== HOW TO COMPLETE THIS TASK ==
The answer should be the lines from the one with "Screen dimensions: 547x772" through the final line of the entries, restated word for word.

[Stored items]
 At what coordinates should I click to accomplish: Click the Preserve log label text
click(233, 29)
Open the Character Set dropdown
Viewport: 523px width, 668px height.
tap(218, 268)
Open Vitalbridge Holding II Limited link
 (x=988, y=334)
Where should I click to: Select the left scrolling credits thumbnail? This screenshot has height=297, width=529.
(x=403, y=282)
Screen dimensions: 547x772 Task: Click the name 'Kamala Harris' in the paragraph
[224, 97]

== RESPONSE ==
Screen dimensions: 547x772 Task: Click the name 'Kamala Harris' in the paragraph
[224, 97]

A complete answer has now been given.